Weil Euch das Salzzitronen-Supertool so gut gefallen hat, hier ein anderes, das mich mindestens durch diesen Sommer täglich begleiten wird. Viel Protein, kein Tier, alles ist möglich. Schmeckt aber auch zu Tier…

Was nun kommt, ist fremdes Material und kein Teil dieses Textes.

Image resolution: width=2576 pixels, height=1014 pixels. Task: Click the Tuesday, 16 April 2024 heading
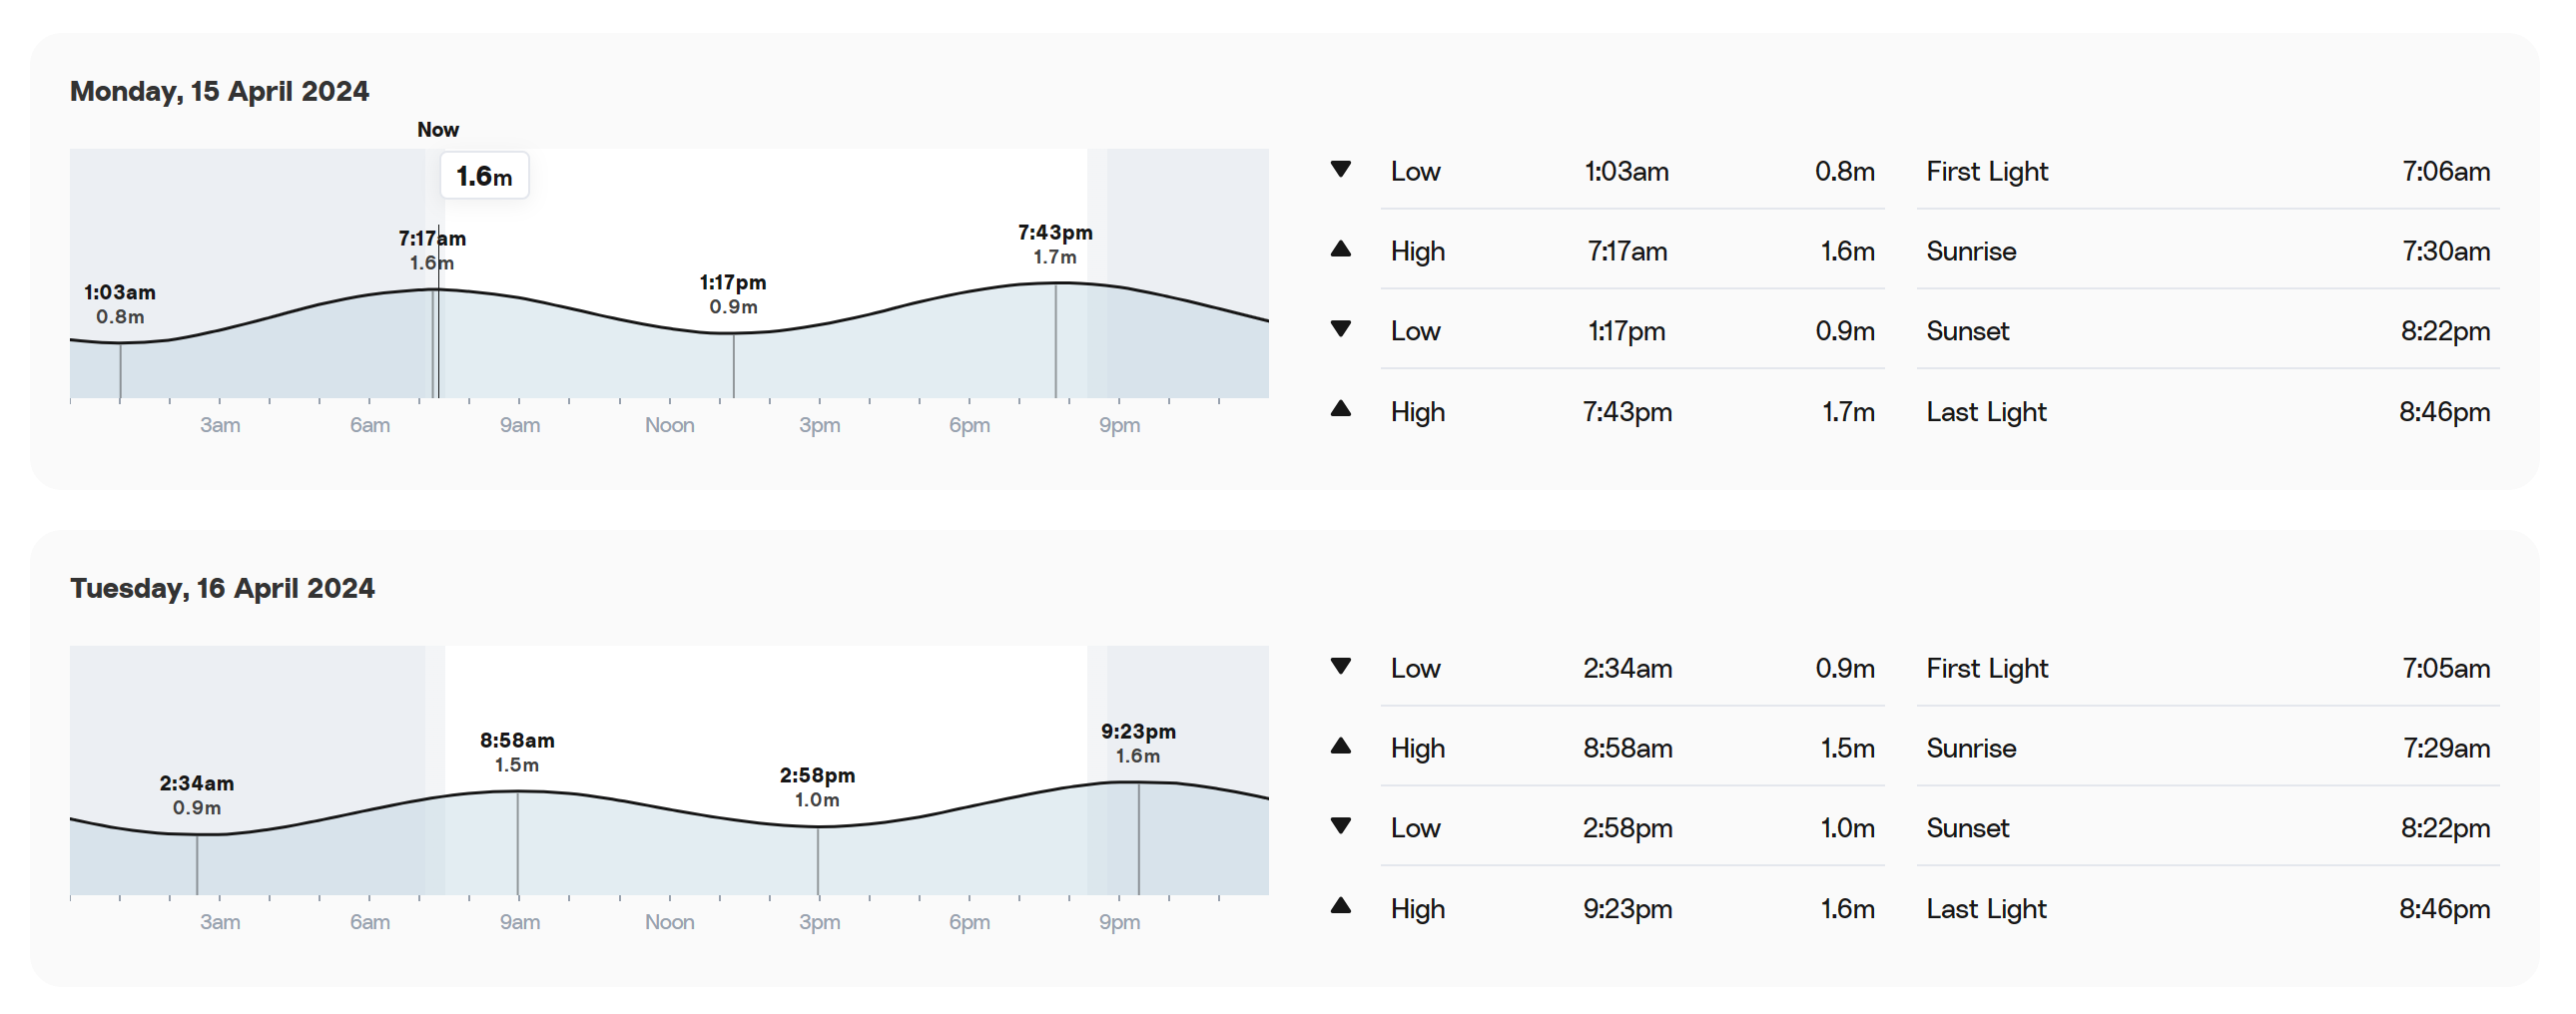point(222,588)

Bohnen-Walnuss-Crème inspiriert von Darias Omas richtigem Rezept

Daria, Danke!

Lobio – ein georgisches Gericht, dass mir meine Kollegin im Zuge meines Enkelprojektes beigebracht hat, hat mich inspiriert zu dieser köstlichen Substanz, die einfach so zum Brot schmeckt, die mit Sahne oder Joghurt langgezogen zur Suppe werden kann, als Sauce zu Fisch, Huhn, Lamm oder Gemüse schmeckt, den Risotto oder die Pasta verfeinern kann und obendrein ein großartiges Geschenk zum Grillfest ist. Danke, Daria für dieses Supertool Deiner Ба́бушка – auch wenn ich es mal wieder ganz anders gemacht habe, als es sich gehört. Nämlich so:

  • 1 Tasse weiße Bohnen, über Nacht in viel kaltem Wasser eingeweicht
  • 2 Kartoffeln vom Vortag
  • 30 g Walnusskerne, geröstet und zerstoßen
  • ½ TL Fenchelsaat
  • Je ½ TL Kumin und Koriander gemahlen
  • ½ TL Thymianblätter
  • 1 Lorbeerblatt
  • ½ Bd frische Kräuter, wie Minze, Petersilie, Koriander oder Bärlauch
  • 3 Zwiebeln
  • 3 Knoblauchzehen
  • Abrieb und Saft einer halben Zitrone
  • Salz, Pfeffer, Chili und Zimtpulver zum Abschmecken
  • Olivenöl zum Anbraten
  • 1 Schuss Weißwein (optional)

Die Bohnen mit dem Lorbeerblatt kochen und abgießen, etwas vom Bohnenwasser aufbewahren. Fenchel, Zwiebel und Knoblauch hell anbraten, Walnüsse und Gewürze zugeben, mit einem Schuss Weißwein ablöschen und zusammen mit Bohnen und Kartoffeln fein pürieren. Dabei so viel Bohnenwasser zugeben, bis eine sämige Masse entstanden ist und kräftig abschmecken. Aufbewahren: In (wirklich!) saubere Gläser gefüllt und mit etwas Olivenöl bedeckt hält die Crème im Kühlschrank bis zu zwei Wochen.